You are viewing a plain text version of this content. The canonical link for it is here.
Posted to commits@spark.apache.org by we...@apache.org on 2018/01/30 03:40:49 UTC

spark git commit: [SPARK-23207][SQL][FOLLOW-UP] Don't perform local sort for DataFrame.repartition(1)

Repository: spark
Updated Branches:
  refs/heads/master 31bd1dab1 -> b375397b1


[SPARK-23207][SQL][FOLLOW-UP] Don't perform local sort for DataFrame.repartition(1)

## What changes were proposed in this pull request?

In `ShuffleExchangeExec`, we don't need to insert extra local sort before round-robin partitioning, if the new partitioning has only 1 partition, because under that case all output rows go to the same partition.

## How was this patch tested?

The existing test cases.

Author: Xingbo Jiang <xi...@databricks.com>

Closes #20426 from jiangxb1987/repartition1.

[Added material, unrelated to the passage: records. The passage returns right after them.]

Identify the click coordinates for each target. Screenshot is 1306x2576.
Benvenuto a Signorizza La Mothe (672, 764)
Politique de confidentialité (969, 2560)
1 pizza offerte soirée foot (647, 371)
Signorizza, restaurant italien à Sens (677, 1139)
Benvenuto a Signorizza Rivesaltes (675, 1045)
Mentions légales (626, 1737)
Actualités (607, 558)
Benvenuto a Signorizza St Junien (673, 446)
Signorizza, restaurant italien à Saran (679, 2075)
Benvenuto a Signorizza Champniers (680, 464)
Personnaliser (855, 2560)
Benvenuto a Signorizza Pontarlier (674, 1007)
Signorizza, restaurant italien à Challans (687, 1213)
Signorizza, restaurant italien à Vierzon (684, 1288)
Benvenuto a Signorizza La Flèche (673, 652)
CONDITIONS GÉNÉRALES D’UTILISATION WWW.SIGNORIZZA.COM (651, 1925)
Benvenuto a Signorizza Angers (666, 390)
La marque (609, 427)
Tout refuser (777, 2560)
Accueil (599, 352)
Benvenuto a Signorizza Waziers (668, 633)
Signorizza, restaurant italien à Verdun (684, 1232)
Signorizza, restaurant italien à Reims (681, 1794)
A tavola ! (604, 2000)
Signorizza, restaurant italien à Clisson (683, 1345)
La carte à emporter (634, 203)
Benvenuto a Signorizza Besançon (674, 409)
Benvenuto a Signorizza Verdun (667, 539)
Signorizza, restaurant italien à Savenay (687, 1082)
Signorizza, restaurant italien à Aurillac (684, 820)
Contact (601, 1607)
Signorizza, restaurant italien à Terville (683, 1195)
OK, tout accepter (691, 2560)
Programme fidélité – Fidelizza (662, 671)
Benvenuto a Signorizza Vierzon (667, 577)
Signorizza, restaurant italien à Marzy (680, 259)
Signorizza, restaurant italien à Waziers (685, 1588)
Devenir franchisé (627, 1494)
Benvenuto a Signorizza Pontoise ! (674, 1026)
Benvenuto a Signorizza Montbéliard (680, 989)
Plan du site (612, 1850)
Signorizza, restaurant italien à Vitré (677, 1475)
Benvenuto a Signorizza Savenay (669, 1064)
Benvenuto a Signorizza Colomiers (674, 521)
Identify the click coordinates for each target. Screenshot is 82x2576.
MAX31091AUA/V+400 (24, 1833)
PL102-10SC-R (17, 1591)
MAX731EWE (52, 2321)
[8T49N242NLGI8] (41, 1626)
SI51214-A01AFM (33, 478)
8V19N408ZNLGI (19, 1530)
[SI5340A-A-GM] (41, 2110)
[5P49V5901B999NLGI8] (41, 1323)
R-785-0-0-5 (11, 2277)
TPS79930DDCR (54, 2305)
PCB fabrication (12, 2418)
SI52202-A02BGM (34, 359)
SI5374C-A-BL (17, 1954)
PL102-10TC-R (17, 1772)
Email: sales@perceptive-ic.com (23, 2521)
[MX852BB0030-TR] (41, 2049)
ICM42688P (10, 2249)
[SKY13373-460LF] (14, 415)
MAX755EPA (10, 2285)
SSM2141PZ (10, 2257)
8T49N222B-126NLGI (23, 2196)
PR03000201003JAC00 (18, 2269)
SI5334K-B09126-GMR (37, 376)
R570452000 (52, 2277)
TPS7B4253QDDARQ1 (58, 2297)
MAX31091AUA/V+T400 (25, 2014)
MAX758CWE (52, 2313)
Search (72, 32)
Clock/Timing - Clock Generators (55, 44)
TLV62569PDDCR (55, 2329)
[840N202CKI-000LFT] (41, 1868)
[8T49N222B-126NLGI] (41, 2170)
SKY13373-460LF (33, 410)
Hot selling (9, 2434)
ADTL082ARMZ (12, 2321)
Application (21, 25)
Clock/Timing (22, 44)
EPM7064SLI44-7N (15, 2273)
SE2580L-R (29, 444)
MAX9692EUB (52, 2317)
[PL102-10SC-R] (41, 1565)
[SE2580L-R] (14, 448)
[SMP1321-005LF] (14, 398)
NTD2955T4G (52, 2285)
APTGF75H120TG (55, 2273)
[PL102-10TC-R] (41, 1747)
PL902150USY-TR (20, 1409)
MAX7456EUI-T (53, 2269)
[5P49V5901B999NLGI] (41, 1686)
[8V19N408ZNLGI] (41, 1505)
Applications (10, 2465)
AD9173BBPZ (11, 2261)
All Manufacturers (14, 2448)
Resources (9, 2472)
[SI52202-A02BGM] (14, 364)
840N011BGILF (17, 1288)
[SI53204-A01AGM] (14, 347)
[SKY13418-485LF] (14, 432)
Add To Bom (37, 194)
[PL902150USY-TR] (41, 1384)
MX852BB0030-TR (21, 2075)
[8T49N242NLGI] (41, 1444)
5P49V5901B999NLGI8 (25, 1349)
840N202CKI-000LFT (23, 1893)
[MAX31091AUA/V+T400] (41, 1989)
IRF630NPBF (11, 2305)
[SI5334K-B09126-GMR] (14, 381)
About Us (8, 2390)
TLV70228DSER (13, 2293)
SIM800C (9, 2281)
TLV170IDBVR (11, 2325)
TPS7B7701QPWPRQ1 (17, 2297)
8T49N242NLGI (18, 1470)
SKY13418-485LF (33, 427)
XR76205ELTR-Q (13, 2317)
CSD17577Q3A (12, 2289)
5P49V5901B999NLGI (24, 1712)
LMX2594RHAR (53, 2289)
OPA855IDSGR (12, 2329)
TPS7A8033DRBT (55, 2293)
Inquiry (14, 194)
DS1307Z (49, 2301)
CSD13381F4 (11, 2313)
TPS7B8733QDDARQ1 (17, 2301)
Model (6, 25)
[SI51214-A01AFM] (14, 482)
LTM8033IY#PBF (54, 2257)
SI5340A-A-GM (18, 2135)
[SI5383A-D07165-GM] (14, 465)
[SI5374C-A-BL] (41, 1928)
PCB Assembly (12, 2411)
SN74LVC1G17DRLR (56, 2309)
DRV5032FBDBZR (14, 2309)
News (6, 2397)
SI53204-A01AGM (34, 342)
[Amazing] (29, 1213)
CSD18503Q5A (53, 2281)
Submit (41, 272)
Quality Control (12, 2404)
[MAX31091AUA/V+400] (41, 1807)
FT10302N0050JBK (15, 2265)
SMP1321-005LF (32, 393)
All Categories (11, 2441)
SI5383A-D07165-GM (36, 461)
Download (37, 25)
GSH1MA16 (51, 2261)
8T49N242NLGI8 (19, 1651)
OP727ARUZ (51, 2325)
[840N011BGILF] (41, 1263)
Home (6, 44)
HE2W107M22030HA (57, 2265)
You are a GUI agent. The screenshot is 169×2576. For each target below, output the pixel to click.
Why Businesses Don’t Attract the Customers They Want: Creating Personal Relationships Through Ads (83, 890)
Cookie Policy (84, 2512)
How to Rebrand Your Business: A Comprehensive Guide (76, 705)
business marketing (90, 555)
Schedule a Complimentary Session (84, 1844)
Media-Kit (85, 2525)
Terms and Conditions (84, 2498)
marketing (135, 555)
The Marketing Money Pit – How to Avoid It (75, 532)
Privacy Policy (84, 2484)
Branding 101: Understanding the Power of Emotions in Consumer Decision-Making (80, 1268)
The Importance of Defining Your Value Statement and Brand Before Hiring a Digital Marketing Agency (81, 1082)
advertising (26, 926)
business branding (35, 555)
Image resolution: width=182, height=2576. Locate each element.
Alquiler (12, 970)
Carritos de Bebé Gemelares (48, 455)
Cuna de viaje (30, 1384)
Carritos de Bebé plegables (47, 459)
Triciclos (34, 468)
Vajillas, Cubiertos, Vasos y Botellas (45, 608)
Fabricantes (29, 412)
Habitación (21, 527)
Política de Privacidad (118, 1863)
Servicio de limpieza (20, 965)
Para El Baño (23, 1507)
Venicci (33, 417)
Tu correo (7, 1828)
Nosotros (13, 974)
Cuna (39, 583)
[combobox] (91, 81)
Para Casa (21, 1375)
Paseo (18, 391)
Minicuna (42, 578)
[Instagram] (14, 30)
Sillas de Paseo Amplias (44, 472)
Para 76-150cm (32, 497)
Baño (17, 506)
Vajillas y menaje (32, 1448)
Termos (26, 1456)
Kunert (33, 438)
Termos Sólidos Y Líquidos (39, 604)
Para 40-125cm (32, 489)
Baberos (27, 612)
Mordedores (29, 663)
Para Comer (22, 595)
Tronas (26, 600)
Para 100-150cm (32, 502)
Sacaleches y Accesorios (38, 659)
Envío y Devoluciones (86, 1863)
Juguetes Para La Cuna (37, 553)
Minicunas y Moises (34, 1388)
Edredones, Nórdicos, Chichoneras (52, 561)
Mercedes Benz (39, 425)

Project: http://git-wip-us.apache.org/repos/asf/spark/repo
Commit: http://git-wip-us.apache.org/repos/asf/spark/commit/b375397b
Tree: http://git-wip-us.apache.org/repos/asf/spark/tree/b375397b
Diff: http://git-wip-us.apache.org/repos/asf/spark/diff/b375397b

Branch: refs/heads/master
Commit: b375397b1678b7fe20a0b7f87a7e8b37ae5646ef
Parents: 31bd1da
Author: Xingbo Jiang <xi...@databricks.com>
Authored: Tue Jan 30 11:40:42 2018 +0800
Committer: Wenchen Fan <we...@databricks.com>
Committed: Tue Jan 30 11:40:42 2018 +0800

----------------------------------------------------------------------
 .../spark/sql/execution/exchange/ShuffleExchangeExec.scala       | 4 ++++
 .../apache/spark/sql/execution/streaming/ForeachSinkSuite.scala  | 2 +-
 2 files changed, 5 insertions(+), 1 deletion(-)
----------------------------------------------------------------------


http://git-wip-us.apache.org/repos/asf/spark/blob/b375397b/sql/core/src/main/scala/org/apache/spark/sql/execution/exchange/ShuffleExchangeExec.scala
----------------------------------------------------------------------
diff --git a/sql/core/src/main/scala/org/apache/spark/sql/execution/exchange/ShuffleExchangeExec.scala b/sql/core/src/main/scala/org/apache/spark/sql/execution/exchange/ShuffleExchangeExec.scala
index 76c1fa6..4d95ee3 100644
--- a/sql/core/src/main/scala/org/apache/spark/sql/execution/exchange/ShuffleExchangeExec.scala
+++ b/sql/core/src/main/scala/org/apache/spark/sql/execution/exchange/ShuffleExchangeExec.scala
@@ -257,7 +257,11 @@ object ShuffleExchangeExec {
       //
       // Currently we following the most straight-forward way that perform a local sort before
       // partitioning.
+      //
+      // Note that we don't perform local sort if the new partitioning has only 1 partition, under
+      // that case all output rows go to the same partition.
       val newRdd = if (SQLConf.get.sortBeforeRepartition &&
+          newPartitioning.numPartitions > 1 &&
           newPartitioning.isInstanceOf[RoundRobinPartitioning]) {
         rdd.mapPartitionsInternal { iter =>
           val recordComparatorSupplier = new Supplier[RecordComparator] {

http://git-wip-us.apache.org/repos/asf/spark/blob/b375397b/sql/core/src/test/scala/org/apache/spark/sql/execution/streaming/ForeachSinkSuite.scala
----------------------------------------------------------------------
diff --git a/sql/core/src/test/scala/org/apache/spark/sql/execution/streaming/ForeachSinkSuite.scala b/sql/core/src/test/scala/org/apache/spark/sql/execution/streaming/ForeachSinkSuite.scala
index 1248c67..41434e6 100644
--- a/sql/core/src/test/scala/org/apache/spark/sql/execution/streaming/ForeachSinkSuite.scala
+++ b/sql/core/src/test/scala/org/apache/spark/sql/execution/streaming/ForeachSinkSuite.scala
@@ -162,7 +162,7 @@ class ForeachSinkSuite extends StreamTest with SharedSQLContext with BeforeAndAf
       val allEvents = ForeachSinkSuite.allEvents()
       assert(allEvents.size === 1)
       assert(allEvents(0)(0) === ForeachSinkSuite.Open(partition = 0, version = 0))
-      assert(allEvents(0)(1) === ForeachSinkSuite.Process(value = 2))
+      assert(allEvents(0)(1) === ForeachSinkSuite.Process(value = 1))
 
       // `close` should be called with the error
       val errorEvent = allEvents(0)(2).asInstanceOf[ForeachSinkSuite.Close]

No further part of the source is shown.